I was able to get that camera through our friends bike shop for a nice discount. If I had to pay retail I wouldn't have it.

I edited my video with adobe premiere pro. Didn't mess with any of the software it came with or the buttons on the camera, just set it to record, tossed the main body of it on the dash with the cord out the window, and left it until I was done with the lot.

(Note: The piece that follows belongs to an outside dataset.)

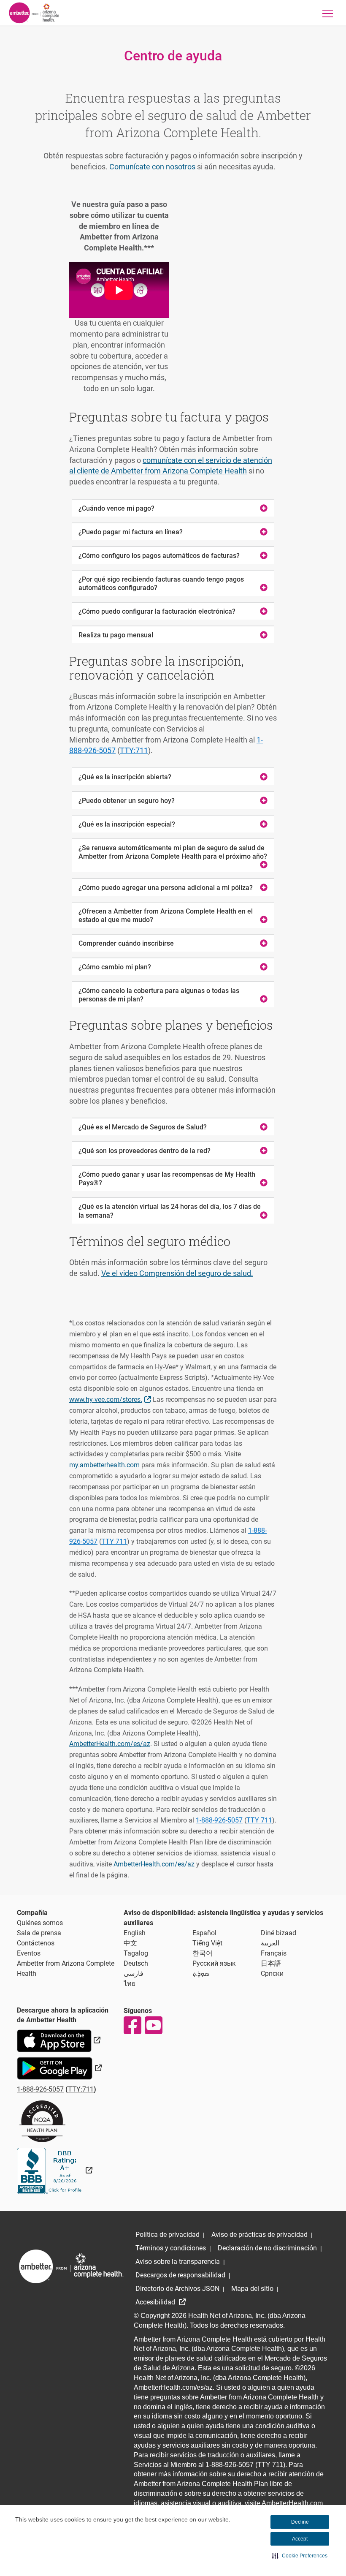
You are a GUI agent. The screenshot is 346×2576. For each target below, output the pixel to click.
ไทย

Edit, the lift arm is a good idea but I'm not sure how good the perspective on everything would be, one minute it sees the sky and the next it's starring at the top of the blade and the ground that's withing 4ft infront of the blade then sky again, etc.


----------



## FOX-SNO-REMOVAL (Jan 3, 2009)

Ya that's true i saw it on another video but it was the sky and then the ground like you mentioned. If you don't mind me asking how much did u pay for the camera because its a pretty sweet little set up


----------



## Mark13 (Dec 3, 2006)

FOX-SNO-REMOVAL;721598 said:


> Ya that's true i saw it on another video but it was the sky and then the ground like you mentioned. If you don't mind me asking how much did u pay for the camera because its a pretty sweet little set up


I've got $550 into it, camera, couple of mounts, and an 8gb sd card. It's a fun toy, the video quality out of it is much much better then what it appears as on youtube. Check viopov's site (somewhere in another post above) for better quality video's.


----------